*Work item*:
The word "Facebook" occurs in some lines of the data. Return each such line.

(Stored items from a collection)

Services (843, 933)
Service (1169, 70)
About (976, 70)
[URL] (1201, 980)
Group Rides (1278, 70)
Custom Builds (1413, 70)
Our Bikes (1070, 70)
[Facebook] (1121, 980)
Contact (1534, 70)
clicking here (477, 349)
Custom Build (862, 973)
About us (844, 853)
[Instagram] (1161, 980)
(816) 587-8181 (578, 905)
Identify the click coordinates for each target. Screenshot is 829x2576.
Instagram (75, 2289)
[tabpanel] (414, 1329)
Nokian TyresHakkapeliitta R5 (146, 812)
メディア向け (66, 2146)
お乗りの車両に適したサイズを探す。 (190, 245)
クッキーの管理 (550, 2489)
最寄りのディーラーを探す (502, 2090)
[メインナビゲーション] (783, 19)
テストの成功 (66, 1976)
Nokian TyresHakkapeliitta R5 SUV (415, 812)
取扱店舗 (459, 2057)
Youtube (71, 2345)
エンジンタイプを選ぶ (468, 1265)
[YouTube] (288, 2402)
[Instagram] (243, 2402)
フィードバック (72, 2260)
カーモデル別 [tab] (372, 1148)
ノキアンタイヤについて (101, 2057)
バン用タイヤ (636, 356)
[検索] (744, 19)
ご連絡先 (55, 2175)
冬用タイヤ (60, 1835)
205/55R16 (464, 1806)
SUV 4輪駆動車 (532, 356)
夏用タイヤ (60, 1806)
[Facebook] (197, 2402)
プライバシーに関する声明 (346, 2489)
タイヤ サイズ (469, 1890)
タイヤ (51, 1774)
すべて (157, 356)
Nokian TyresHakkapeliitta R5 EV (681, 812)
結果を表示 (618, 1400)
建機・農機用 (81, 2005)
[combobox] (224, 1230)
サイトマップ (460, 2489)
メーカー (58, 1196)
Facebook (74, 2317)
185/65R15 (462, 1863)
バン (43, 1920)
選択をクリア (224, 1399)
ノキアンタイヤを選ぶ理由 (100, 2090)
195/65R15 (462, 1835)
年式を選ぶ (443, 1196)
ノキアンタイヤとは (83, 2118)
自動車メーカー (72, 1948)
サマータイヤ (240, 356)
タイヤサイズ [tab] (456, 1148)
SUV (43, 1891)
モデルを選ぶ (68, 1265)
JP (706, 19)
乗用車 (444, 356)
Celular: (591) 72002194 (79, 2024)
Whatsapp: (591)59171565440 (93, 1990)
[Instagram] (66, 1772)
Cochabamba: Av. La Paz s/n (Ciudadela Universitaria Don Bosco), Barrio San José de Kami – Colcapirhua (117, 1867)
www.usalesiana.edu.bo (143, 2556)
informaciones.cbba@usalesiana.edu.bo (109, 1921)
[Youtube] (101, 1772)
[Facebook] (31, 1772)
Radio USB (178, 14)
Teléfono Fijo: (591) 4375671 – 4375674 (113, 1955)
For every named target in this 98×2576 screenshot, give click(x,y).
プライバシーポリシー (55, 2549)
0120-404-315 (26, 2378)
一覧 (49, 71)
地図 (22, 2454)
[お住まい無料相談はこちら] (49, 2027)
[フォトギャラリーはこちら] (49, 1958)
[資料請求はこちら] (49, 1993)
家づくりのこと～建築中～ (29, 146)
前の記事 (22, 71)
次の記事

*Output of the task*:
[Facebook] (1121, 980)
[Facebook] (197, 2402)
Facebook (74, 2317)
[Facebook] (31, 1772)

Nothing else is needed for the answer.